***** EXTRACTED MATERIAL

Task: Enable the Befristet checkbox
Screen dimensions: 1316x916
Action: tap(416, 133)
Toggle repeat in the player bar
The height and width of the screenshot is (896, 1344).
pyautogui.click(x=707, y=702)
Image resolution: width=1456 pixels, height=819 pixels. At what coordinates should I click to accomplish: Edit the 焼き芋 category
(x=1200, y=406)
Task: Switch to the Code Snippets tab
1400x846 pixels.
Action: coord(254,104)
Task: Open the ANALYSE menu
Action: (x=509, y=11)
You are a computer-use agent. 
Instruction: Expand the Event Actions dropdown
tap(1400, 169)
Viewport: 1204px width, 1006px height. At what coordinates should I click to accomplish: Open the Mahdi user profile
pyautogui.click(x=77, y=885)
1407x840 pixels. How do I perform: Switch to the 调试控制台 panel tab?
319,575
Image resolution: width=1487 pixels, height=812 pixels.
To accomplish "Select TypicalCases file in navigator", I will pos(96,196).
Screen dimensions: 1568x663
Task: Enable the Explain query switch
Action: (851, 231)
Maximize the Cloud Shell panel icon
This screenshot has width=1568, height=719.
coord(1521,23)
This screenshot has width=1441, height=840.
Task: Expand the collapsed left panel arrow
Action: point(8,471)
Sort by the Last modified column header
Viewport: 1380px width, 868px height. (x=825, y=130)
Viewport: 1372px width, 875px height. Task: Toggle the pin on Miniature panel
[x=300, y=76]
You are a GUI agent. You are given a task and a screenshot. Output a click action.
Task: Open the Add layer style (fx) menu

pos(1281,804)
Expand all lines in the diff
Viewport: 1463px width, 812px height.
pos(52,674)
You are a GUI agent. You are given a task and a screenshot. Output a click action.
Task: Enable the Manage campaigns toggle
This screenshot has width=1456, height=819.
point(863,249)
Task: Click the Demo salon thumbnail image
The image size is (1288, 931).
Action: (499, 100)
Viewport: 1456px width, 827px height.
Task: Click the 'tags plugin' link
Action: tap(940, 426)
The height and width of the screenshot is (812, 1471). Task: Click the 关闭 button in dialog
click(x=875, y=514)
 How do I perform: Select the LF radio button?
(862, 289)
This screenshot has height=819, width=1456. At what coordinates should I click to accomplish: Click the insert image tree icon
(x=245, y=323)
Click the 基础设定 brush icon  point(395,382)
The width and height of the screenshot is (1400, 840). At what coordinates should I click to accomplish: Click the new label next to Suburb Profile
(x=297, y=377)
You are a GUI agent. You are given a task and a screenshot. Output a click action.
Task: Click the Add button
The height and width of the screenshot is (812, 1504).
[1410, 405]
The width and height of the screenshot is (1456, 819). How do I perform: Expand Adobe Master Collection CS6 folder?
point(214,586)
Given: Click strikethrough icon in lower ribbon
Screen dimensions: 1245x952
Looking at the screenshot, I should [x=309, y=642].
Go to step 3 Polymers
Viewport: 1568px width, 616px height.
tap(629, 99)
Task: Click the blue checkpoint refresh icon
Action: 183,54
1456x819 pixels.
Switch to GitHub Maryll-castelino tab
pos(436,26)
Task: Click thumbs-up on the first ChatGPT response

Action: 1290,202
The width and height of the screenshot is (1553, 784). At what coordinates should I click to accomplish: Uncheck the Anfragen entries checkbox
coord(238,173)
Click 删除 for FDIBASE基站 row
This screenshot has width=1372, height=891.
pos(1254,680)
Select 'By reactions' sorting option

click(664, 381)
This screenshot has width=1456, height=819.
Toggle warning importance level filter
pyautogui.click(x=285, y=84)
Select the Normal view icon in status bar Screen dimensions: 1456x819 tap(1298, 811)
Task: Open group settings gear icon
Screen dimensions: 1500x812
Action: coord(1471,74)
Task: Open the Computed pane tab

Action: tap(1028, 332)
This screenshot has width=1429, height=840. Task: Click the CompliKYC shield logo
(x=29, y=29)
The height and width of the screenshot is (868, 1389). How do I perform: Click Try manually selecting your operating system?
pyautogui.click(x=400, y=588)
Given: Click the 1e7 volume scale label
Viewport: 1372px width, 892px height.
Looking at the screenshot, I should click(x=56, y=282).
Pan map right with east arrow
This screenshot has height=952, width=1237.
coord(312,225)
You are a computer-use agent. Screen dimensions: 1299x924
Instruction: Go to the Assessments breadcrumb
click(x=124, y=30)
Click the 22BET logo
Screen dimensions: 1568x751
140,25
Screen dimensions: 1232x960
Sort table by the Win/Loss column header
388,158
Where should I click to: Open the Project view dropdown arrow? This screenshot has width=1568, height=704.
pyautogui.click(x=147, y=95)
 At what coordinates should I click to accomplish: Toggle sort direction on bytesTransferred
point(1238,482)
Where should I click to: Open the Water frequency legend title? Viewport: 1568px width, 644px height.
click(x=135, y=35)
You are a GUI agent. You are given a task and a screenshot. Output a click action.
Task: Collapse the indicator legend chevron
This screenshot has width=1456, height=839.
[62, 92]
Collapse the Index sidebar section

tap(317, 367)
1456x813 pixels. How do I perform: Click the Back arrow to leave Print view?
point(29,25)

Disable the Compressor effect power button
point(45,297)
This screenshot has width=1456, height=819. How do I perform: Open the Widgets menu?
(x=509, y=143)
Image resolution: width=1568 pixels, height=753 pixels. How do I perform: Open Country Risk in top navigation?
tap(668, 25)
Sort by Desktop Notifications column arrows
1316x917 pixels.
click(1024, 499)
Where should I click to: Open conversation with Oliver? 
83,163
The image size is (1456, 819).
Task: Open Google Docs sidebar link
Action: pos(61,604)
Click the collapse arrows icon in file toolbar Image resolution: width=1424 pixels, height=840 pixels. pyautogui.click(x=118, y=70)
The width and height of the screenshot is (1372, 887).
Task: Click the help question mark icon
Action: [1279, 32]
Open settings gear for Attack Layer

**********

■ ABOUT THIS TASK ■
I'd like every record written out exactly as given.

■ RESULT FOR THIS TASK ■
Task: Enable the Befristet checkbox
Screen dimensions: 1316x916
Action: tap(416, 133)
Toggle repeat in the player bar
The height and width of the screenshot is (896, 1344).
pyautogui.click(x=707, y=702)
Image resolution: width=1456 pixels, height=819 pixels. At what coordinates should I click to accomplish: Edit the 焼き芋 category
(x=1200, y=406)
Task: Switch to the Code Snippets tab
1400x846 pixels.
Action: coord(254,104)
Task: Open the ANALYSE menu
Action: (x=509, y=11)
You are a computer-use agent. 
Instruction: Expand the Event Actions dropdown
tap(1400, 169)
Viewport: 1204px width, 1006px height. At what coordinates should I click to accomplish: Open the Mahdi user profile
pyautogui.click(x=77, y=885)
1407x840 pixels. How do I perform: Switch to the 调试控制台 panel tab?
319,575
Image resolution: width=1487 pixels, height=812 pixels.
To accomplish "Select TypicalCases file in navigator", I will pos(96,196).
Screen dimensions: 1568x663
Task: Enable the Explain query switch
Action: (851, 231)
Maximize the Cloud Shell panel icon
This screenshot has width=1568, height=719.
coord(1521,23)
This screenshot has width=1441, height=840.
Task: Expand the collapsed left panel arrow
Action: point(8,471)
Sort by the Last modified column header
Viewport: 1380px width, 868px height. (x=825, y=130)
Viewport: 1372px width, 875px height. Task: Toggle the pin on Miniature panel
[x=300, y=76]
You are a GUI agent. You are given a task and a screenshot. Output a click action.
Task: Open the Add layer style (fx) menu

pos(1281,804)
Expand all lines in the diff
Viewport: 1463px width, 812px height.
pos(52,674)
You are a GUI agent. You are given a task and a screenshot. Output a click action.
Task: Enable the Manage campaigns toggle
This screenshot has width=1456, height=819.
point(863,249)
Task: Click the Demo salon thumbnail image
The image size is (1288, 931).
Action: (499, 100)
Viewport: 1456px width, 827px height.
Task: Click the 'tags plugin' link
Action: tap(940, 426)
The height and width of the screenshot is (812, 1471). Task: Click the 关闭 button in dialog
click(x=875, y=514)
 How do I perform: Select the LF radio button?
(862, 289)
This screenshot has height=819, width=1456. At what coordinates should I click to accomplish: Click the insert image tree icon
(x=245, y=323)
Click the 基础设定 brush icon  point(395,382)
The width and height of the screenshot is (1400, 840). At what coordinates should I click to accomplish: Click the new label next to Suburb Profile
(x=297, y=377)
You are a GUI agent. You are given a task and a screenshot. Output a click action.
Task: Click the Add button
The height and width of the screenshot is (812, 1504).
[1410, 405]
The width and height of the screenshot is (1456, 819). How do I perform: Expand Adobe Master Collection CS6 folder?
point(214,586)
Given: Click strikethrough icon in lower ribbon
Screen dimensions: 1245x952
Looking at the screenshot, I should [x=309, y=642].
Go to step 3 Polymers
Viewport: 1568px width, 616px height.
tap(629, 99)
Task: Click the blue checkpoint refresh icon
Action: 183,54
1456x819 pixels.
Switch to GitHub Maryll-castelino tab
pos(436,26)
Task: Click thumbs-up on the first ChatGPT response

Action: 1290,202
The width and height of the screenshot is (1553, 784). At what coordinates should I click to accomplish: Uncheck the Anfragen entries checkbox
coord(238,173)
Click 删除 for FDIBASE基站 row
This screenshot has width=1372, height=891.
pos(1254,680)
Select 'By reactions' sorting option

click(664, 381)
This screenshot has width=1456, height=819.
Toggle warning importance level filter
pyautogui.click(x=285, y=84)
Select the Normal view icon in status bar Screen dimensions: 1456x819 tap(1298, 811)
Task: Open group settings gear icon
Screen dimensions: 1500x812
Action: coord(1471,74)
Task: Open the Computed pane tab

Action: tap(1028, 332)
This screenshot has width=1429, height=840. Task: Click the CompliKYC shield logo
(x=29, y=29)
The height and width of the screenshot is (868, 1389). How do I perform: Click Try manually selecting your operating system?
pyautogui.click(x=400, y=588)
Given: Click the 1e7 volume scale label
Viewport: 1372px width, 892px height.
Looking at the screenshot, I should click(x=56, y=282).
Pan map right with east arrow
This screenshot has height=952, width=1237.
coord(312,225)
You are a computer-use agent. Screen dimensions: 1299x924
Instruction: Go to the Assessments breadcrumb
click(x=124, y=30)
Click the 22BET logo
Screen dimensions: 1568x751
140,25
Screen dimensions: 1232x960
Sort table by the Win/Loss column header
388,158
Where should I click to: Open the Project view dropdown arrow? This screenshot has width=1568, height=704.
pyautogui.click(x=147, y=95)
 At what coordinates should I click to accomplish: Toggle sort direction on bytesTransferred
point(1238,482)
Where should I click to: Open the Water frequency legend title? Viewport: 1568px width, 644px height.
click(x=135, y=35)
You are a GUI agent. You are given a task and a screenshot. Output a click action.
Task: Collapse the indicator legend chevron
This screenshot has width=1456, height=839.
[62, 92]
Collapse the Index sidebar section

tap(317, 367)
1456x813 pixels. How do I perform: Click the Back arrow to leave Print view?
point(29,25)

Disable the Compressor effect power button
point(45,297)
This screenshot has width=1456, height=819. How do I perform: Open the Widgets menu?
(x=509, y=143)
Image resolution: width=1568 pixels, height=753 pixels. How do I perform: Open Country Risk in top navigation?
tap(668, 25)
Sort by Desktop Notifications column arrows
1316x917 pixels.
click(1024, 499)
Where should I click to: Open conversation with Oliver? 
83,163
The image size is (1456, 819).
Task: Open Google Docs sidebar link
Action: pos(61,604)
Click the collapse arrows icon in file toolbar Image resolution: width=1424 pixels, height=840 pixels. pyautogui.click(x=118, y=70)
The width and height of the screenshot is (1372, 887).
Task: Click the help question mark icon
Action: [1279, 32]
Open settings gear for Attack Layer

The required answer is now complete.